De cuando el ocre se enamoró del verde
A la gente como yo, aquellos que nos habíamos criado donde abunda la vid y el cereal, nos parecía todo un privilegio ser del norte. Yo creía que habían sido tocados por la gracia, porque a todas luces algo debían de haber hecho en esta vida o en la otra para ser merecedores de tal ubicación geográfica. Parecía como si estuviesen un escalafón por encima, como si hubiesen tenido más suerte en la lotería de la repartición de lugares de nacimiento. Yo, que venía de los campos extensos y a menudo yermos, había crecido entre el ocre y el naranja de un cielo que siempre lo vencía todo, porque no encontraba en los árboles desafío ni impedimento, y que se extendía en paralelo a los cultivos de secano, como zanjas parejas. Con esos antecedentes, levantar la vista en un bosque en el que el sol esparce someramente sus rayos entre las ramas, y donde se puede jugar a adivinar las nubes entre los relieves de las montañas, me parecía cosa de otro universo. Los colores verdes y azulados que inundaban el paisaje eran dones divinos que, desde luego, si les habían sido concedidos a ellos y a nosotros no, debía de ser por algo. Hasta el frío y el viento parecían allí distintos y daba la sensación de que se podrían soportar con más levedad pese a las estacas de la punzante humedad, pues el majestuoso paraje hacía que mereciese la pena pagar la cuota de las inclemencias meteorológicas.

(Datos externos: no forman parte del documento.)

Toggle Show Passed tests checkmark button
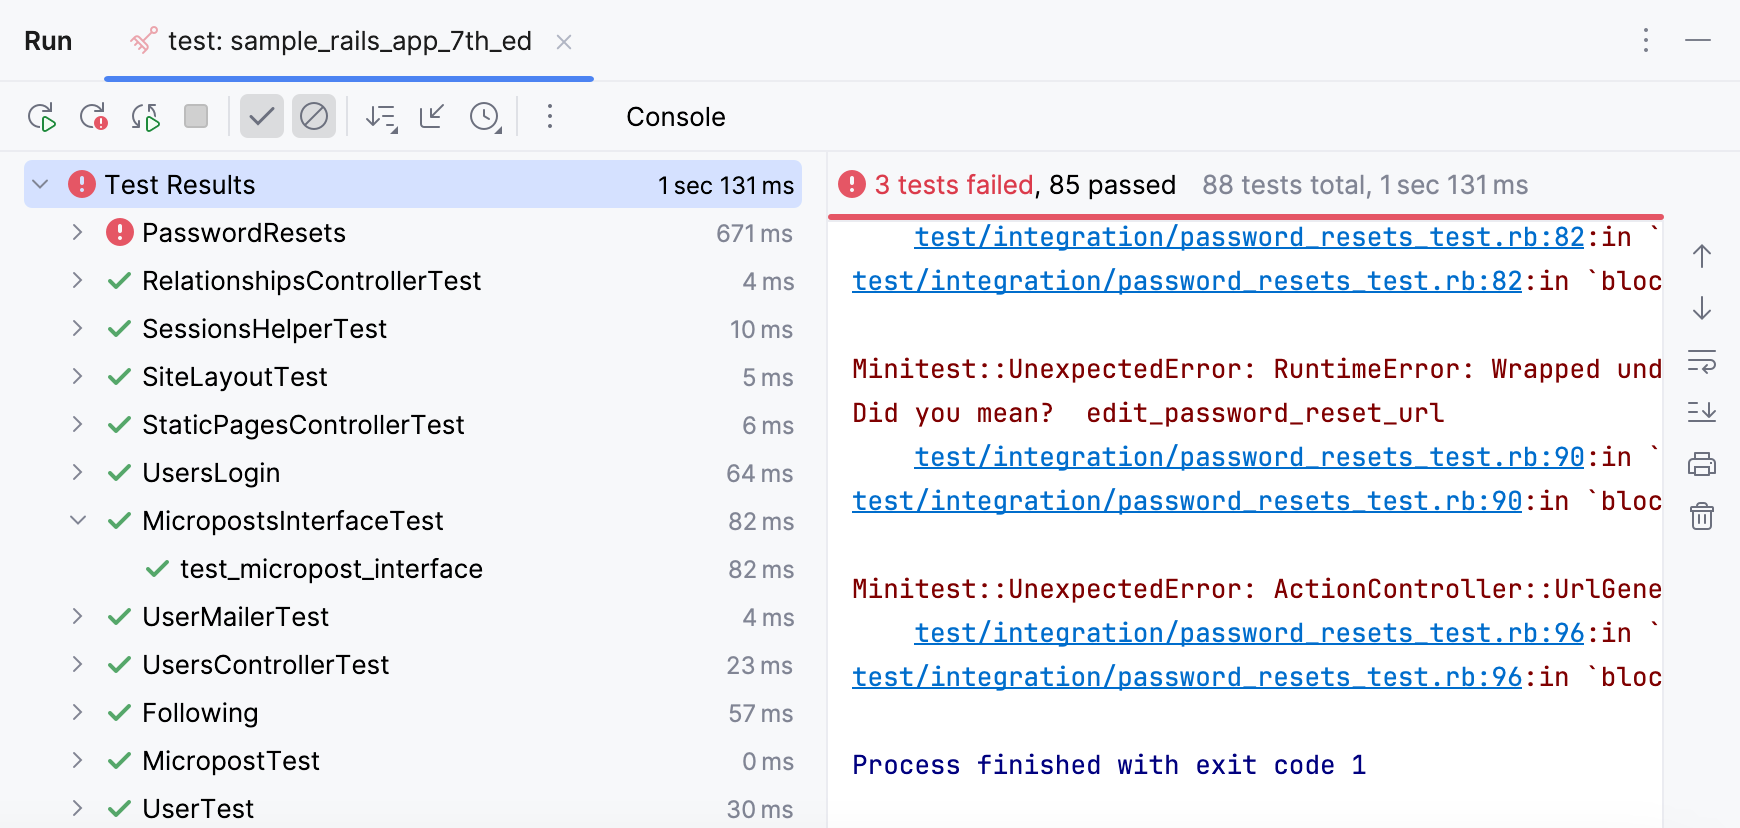Viewport: 1740px width, 828px height. (262, 117)
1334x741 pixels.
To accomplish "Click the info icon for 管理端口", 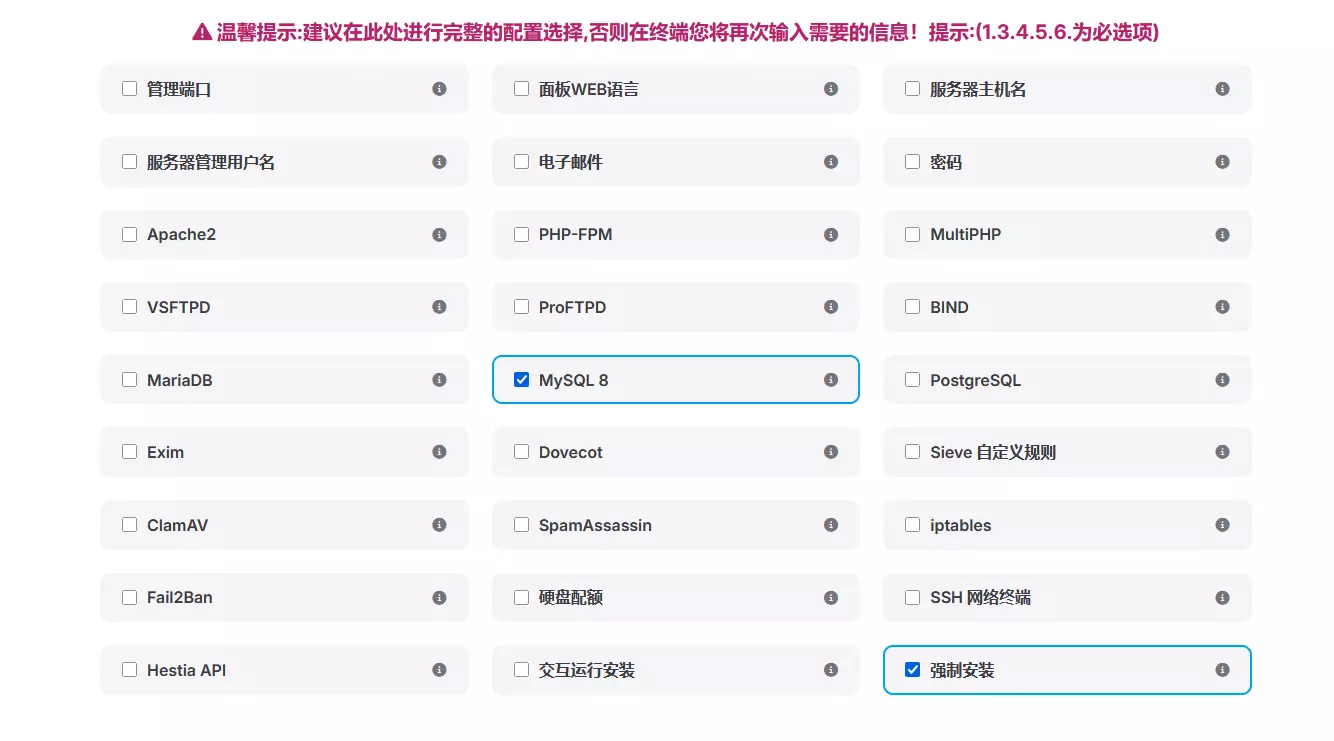I will click(x=439, y=89).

Recuerdo con claridad los primeros viajes a tierras norteñas y esa sensación de estar entrando en una dimensión casi sacra. El olor fresco y una luz blanca de aquel cielo que casi nunca podía verse al completo hasta llegar a orillas del mar, tan fiero y místico en comparación con el tranquilo Mediterráneo, el único que yo había conocido hasta entonces, que era para mí inconcebible que aquellas dos masas de agua tan diferentes se conociesen por el mismo nombre. Me sorprendía en particular la vegetación profusa y de un verde tan brillante, con esos árboles que parecían atacar el aire con sus ramas hermosas, torcidas e interminables. Y también la distribución de los cultivos, que en lugar de extenderse como campos abiertos se ordenaban en forma de bocage entre los desniveles de prados y colinas. Qué decir si no de aquellas carreteras sinuosas que desaparecían entre pendientes escarpadas, de las iglesias románicas imperturbables que se sustentaban en la piedra recia y gris, siempre fría y húmeda. Yo, que había visto en libertad poco más que conejos y avecillas y con suerte algún corzo o jabalí en zonas de monte bajo, que de donde venía los rebaños siempre iban dirigidos por el pastor y se desplazaban aglutinados al son del cencerro y el balar, me quedé maravillada ante la solemne figura de las inmensas vacas, dueñas y señoras del paisaje silencioso que se extendía a ambos lados de la carretera. ¡Qué felices debían de ser por allí los lobos y raposines, pensé para mí, con tantos escondrijos para sí!
Incluso el uso de la lengua me había cautivado. Los paisanos usaban allí el pretérito simple en vez del compuesto para las cosas que acababan de acontecer y utilizaban los diminutivos en “-ín” (¡ese sonido de la ene velar tan característico!). La entonación era suave y reposada, sonaba el castellano tan distinto que era como tocar las mismas notas pero con otro instrumento. Qué embaucada había quedado yo de aquella belleza tan arraigada y genuina, pero supongo que uno solo puede ver lo hermoso cuando se halla a la distancia necesaria, por eso es tan difícil a veces encontrarlo en casa. Yo nunca me había parado a apreciar el paisaje castellano hasta que no me alejé de él lo suficiente durante el tiempo necesario, y fue solo entonces cuando pude hacer de la diferencia una virtud y asumir que venimos de la tierra y a ella pertenecemos. Se estableció así en mi corazón una sensación de arraigo ineludible por la llanura y brotó a su vez la fascinación por el norte: el equilibrio indispensable para conservar el espíritu en calma y darle las mismas razones para permanecer que para marcharse.